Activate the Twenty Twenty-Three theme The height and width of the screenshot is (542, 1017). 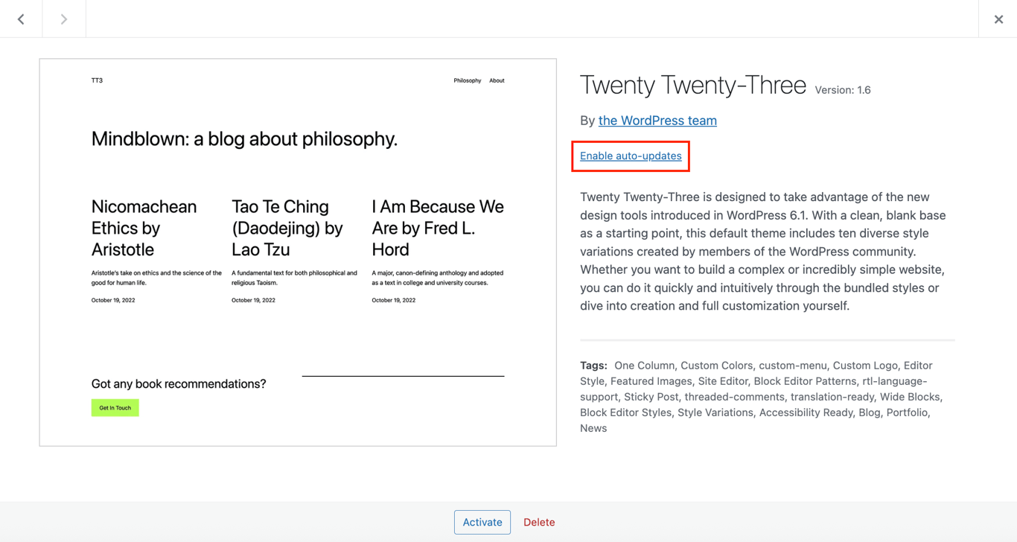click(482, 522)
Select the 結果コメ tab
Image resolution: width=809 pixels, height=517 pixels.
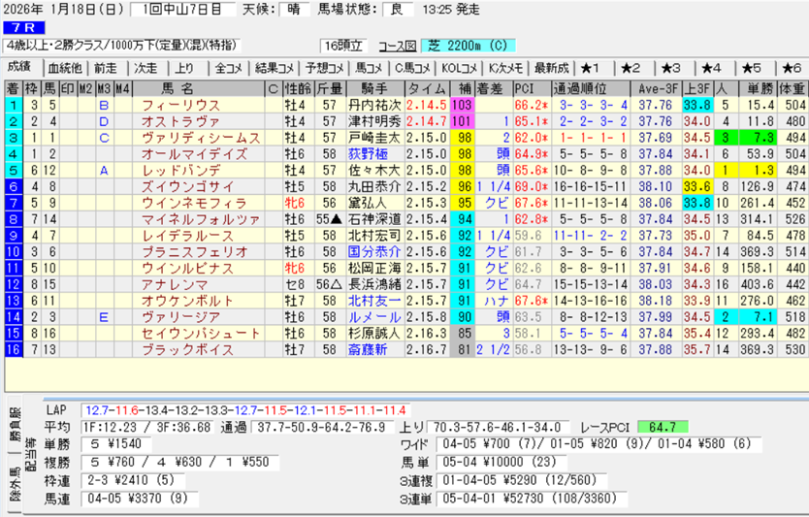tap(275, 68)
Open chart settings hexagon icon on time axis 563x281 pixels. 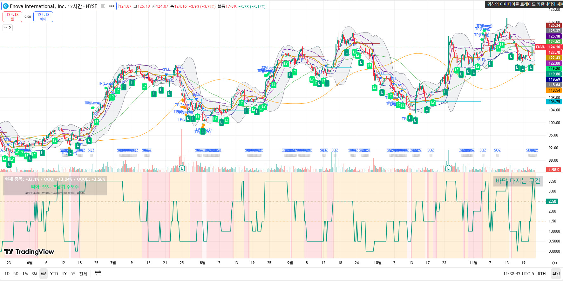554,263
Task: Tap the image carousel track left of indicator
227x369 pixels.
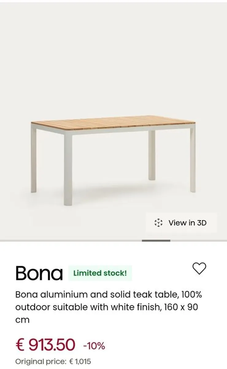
----
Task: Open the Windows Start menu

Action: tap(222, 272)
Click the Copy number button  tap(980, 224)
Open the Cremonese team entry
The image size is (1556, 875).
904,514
----
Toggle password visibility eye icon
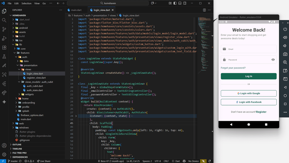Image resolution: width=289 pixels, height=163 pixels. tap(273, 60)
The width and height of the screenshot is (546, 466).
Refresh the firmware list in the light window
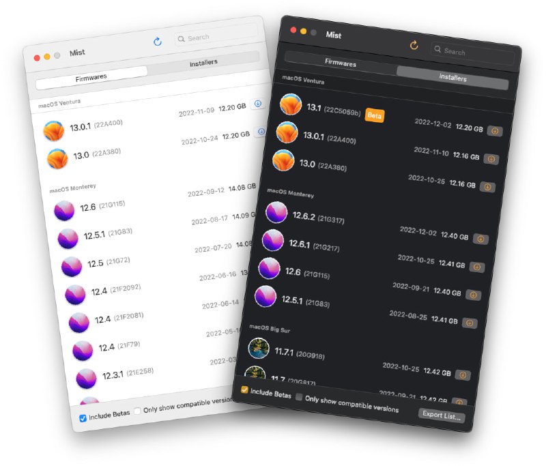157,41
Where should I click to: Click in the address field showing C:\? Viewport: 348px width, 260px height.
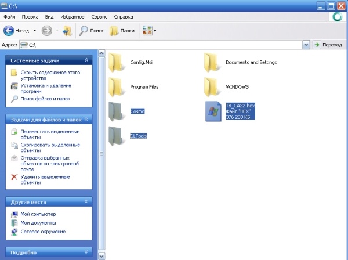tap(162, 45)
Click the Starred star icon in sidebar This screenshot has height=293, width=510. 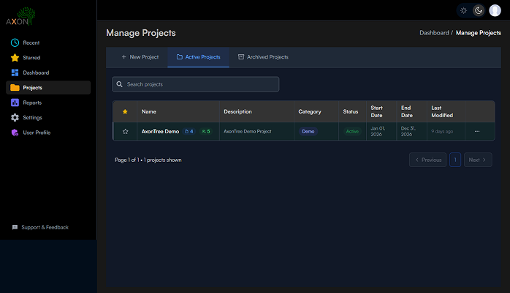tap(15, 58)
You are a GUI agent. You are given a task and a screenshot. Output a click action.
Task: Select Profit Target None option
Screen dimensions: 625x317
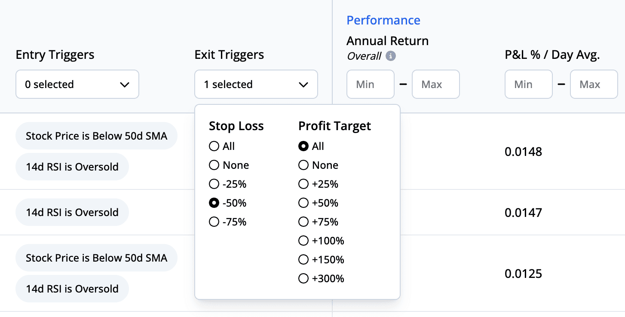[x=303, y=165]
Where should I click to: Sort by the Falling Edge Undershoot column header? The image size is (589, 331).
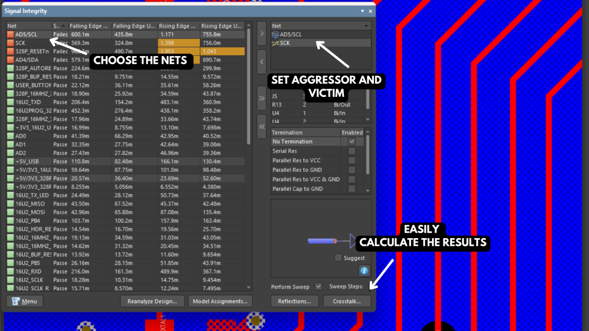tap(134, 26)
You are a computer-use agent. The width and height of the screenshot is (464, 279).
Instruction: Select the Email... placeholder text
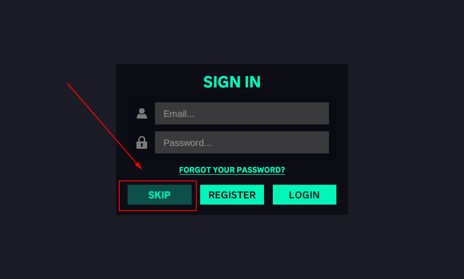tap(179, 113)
----
What the exercise asks: What lines in the data hold the word "agent"? Return them.

Task response:
You are a GUI agent. You are given a task and a screenshot. Output a click action.
You are a computer-use agent. The width and height of the screenshot is (464, 279).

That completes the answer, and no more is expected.